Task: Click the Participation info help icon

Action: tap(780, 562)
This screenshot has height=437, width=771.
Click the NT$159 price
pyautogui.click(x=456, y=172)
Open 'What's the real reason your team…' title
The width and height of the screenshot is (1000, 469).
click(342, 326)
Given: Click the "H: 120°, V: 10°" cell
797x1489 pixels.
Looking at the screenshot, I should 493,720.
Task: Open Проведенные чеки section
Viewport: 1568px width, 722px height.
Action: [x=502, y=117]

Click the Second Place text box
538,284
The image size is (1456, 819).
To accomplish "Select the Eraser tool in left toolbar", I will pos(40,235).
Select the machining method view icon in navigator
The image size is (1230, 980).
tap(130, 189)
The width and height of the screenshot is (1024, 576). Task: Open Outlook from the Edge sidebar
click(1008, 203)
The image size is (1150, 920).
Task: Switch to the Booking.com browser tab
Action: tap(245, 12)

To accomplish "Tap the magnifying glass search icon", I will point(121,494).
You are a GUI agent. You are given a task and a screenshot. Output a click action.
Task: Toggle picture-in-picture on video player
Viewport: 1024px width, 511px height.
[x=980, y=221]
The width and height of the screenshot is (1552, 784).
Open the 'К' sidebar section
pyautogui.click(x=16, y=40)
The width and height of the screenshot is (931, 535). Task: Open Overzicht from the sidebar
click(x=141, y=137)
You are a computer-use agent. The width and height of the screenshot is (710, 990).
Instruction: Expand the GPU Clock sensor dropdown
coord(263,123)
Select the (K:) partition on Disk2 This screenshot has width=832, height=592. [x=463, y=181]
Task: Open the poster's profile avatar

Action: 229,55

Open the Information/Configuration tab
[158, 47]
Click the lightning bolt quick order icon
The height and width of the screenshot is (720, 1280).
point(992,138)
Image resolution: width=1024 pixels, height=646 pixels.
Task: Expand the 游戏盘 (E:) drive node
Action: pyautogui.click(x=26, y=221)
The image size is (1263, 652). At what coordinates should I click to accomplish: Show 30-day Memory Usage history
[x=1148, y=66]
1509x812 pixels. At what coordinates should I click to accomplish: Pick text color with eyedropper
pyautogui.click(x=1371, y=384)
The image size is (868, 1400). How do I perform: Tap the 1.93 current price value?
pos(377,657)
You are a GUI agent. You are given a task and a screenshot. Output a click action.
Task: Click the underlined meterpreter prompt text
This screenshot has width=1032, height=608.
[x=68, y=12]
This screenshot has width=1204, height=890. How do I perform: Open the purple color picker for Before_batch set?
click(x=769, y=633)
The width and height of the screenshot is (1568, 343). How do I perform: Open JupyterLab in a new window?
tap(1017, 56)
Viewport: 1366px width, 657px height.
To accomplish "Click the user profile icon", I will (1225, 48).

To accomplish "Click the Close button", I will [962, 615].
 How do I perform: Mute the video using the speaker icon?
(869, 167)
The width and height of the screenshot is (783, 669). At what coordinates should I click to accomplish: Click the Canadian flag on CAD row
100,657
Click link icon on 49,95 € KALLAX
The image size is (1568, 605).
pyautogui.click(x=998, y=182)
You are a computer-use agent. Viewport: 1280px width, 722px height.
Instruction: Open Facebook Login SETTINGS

┄┄┄┄┄┄

PROBLEM - Of all the entries above, repeat only the lines from the line that has "The width and height of the screenshot is (931, 535)." to the line that has "Viewport: 1366px width, 657px height.", both lines included, exactly.

SOLVED EXERCISE -
The width and height of the screenshot is (931, 535). Task: Open Overzicht from the sidebar
click(x=141, y=137)
You are a computer-use agent. The width and height of the screenshot is (710, 990).
Instruction: Expand the GPU Clock sensor dropdown
coord(263,123)
Select the (K:) partition on Disk2 This screenshot has width=832, height=592. [x=463, y=181]
Task: Open the poster's profile avatar

Action: 229,55

Open the Information/Configuration tab
[158, 47]
Click the lightning bolt quick order icon
The height and width of the screenshot is (720, 1280).
point(992,138)
Image resolution: width=1024 pixels, height=646 pixels.
Task: Expand the 游戏盘 (E:) drive node
Action: pyautogui.click(x=26, y=221)
The image size is (1263, 652). At what coordinates should I click to accomplish: Show 30-day Memory Usage history
[x=1148, y=66]
1509x812 pixels. At what coordinates should I click to accomplish: Pick text color with eyedropper
pyautogui.click(x=1371, y=384)
The image size is (868, 1400). How do I perform: Tap the 1.93 current price value?
pos(377,657)
You are a GUI agent. You are given a task and a screenshot. Output a click action.
Task: Click the underlined meterpreter prompt text
This screenshot has width=1032, height=608.
[x=68, y=12]
This screenshot has width=1204, height=890. How do I perform: Open the purple color picker for Before_batch set?
click(x=769, y=633)
The width and height of the screenshot is (1568, 343). How do I perform: Open JupyterLab in a new window?
tap(1017, 56)
Viewport: 1366px width, 657px height.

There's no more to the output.